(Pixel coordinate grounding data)
↓↓↓

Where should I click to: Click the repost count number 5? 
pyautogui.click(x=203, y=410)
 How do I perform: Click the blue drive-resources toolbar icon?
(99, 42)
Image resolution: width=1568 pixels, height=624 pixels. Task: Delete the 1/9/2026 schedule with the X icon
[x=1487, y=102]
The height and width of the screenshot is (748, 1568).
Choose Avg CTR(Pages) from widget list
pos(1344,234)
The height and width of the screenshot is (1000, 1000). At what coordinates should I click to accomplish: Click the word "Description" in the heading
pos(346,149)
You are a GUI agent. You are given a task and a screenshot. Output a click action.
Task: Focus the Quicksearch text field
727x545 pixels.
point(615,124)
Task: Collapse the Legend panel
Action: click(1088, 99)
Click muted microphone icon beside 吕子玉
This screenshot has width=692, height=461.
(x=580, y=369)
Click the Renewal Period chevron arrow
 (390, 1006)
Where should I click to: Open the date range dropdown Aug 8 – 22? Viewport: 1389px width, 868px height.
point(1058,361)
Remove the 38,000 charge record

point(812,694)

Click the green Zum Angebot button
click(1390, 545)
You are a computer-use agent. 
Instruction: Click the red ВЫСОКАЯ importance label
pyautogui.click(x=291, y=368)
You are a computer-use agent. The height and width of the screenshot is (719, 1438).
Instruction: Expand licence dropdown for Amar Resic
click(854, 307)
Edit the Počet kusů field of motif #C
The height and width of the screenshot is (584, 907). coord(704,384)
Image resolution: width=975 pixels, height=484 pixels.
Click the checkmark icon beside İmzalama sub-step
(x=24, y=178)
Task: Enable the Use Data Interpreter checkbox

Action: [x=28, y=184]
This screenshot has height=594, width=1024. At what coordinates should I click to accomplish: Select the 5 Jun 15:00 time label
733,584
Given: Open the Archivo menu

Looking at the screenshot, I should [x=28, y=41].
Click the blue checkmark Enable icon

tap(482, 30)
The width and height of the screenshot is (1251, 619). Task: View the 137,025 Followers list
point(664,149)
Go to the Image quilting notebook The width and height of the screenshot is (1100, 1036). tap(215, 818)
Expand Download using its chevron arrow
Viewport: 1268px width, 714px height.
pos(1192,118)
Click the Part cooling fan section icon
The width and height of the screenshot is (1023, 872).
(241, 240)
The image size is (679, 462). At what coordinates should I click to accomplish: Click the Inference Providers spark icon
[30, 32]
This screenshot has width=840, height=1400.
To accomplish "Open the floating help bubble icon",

↑↑↑

ABOUT THIS TASK:
Output all of the data again, exactly.

RESPONSE TO THE EXERCISE:
Where should I click to: Click the repost count number 5? 
pyautogui.click(x=203, y=410)
 How do I perform: Click the blue drive-resources toolbar icon?
(99, 42)
Image resolution: width=1568 pixels, height=624 pixels. Task: Delete the 1/9/2026 schedule with the X icon
[x=1487, y=102]
The height and width of the screenshot is (748, 1568).
Choose Avg CTR(Pages) from widget list
pos(1344,234)
The height and width of the screenshot is (1000, 1000). At what coordinates should I click to accomplish: Click the word "Description" in the heading
pos(346,149)
You are a GUI agent. You are given a task and a screenshot. Output a click action.
Task: Focus the Quicksearch text field
727x545 pixels.
point(615,124)
Task: Collapse the Legend panel
Action: click(1088, 99)
Click muted microphone icon beside 吕子玉
This screenshot has width=692, height=461.
(x=580, y=369)
Click the Renewal Period chevron arrow
 (390, 1006)
Where should I click to: Open the date range dropdown Aug 8 – 22? Viewport: 1389px width, 868px height.
point(1058,361)
Remove the 38,000 charge record

point(812,694)

Click the green Zum Angebot button
click(1390, 545)
You are a computer-use agent. 
Instruction: Click the red ВЫСОКАЯ importance label
pyautogui.click(x=291, y=368)
You are a computer-use agent. The height and width of the screenshot is (719, 1438).
Instruction: Expand licence dropdown for Amar Resic
click(854, 307)
Edit the Počet kusů field of motif #C
The height and width of the screenshot is (584, 907). coord(704,384)
Image resolution: width=975 pixels, height=484 pixels.
Click the checkmark icon beside İmzalama sub-step
(x=24, y=178)
Task: Enable the Use Data Interpreter checkbox

Action: [x=28, y=184]
This screenshot has height=594, width=1024. At what coordinates should I click to accomplish: Select the 5 Jun 15:00 time label
733,584
Given: Open the Archivo menu

Looking at the screenshot, I should [x=28, y=41].
Click the blue checkmark Enable icon

tap(482, 30)
The width and height of the screenshot is (1251, 619). Task: View the 137,025 Followers list
point(664,149)
Go to the Image quilting notebook The width and height of the screenshot is (1100, 1036). tap(215, 818)
Expand Download using its chevron arrow
Viewport: 1268px width, 714px height.
pos(1192,118)
Click the Part cooling fan section icon
The width and height of the screenshot is (1023, 872).
(241, 240)
The image size is (679, 462). At what coordinates should I click to accomplish: Click the Inference Providers spark icon
[30, 32]
This screenshot has width=840, height=1400.
To accomplish "Open the floating help bubble icon",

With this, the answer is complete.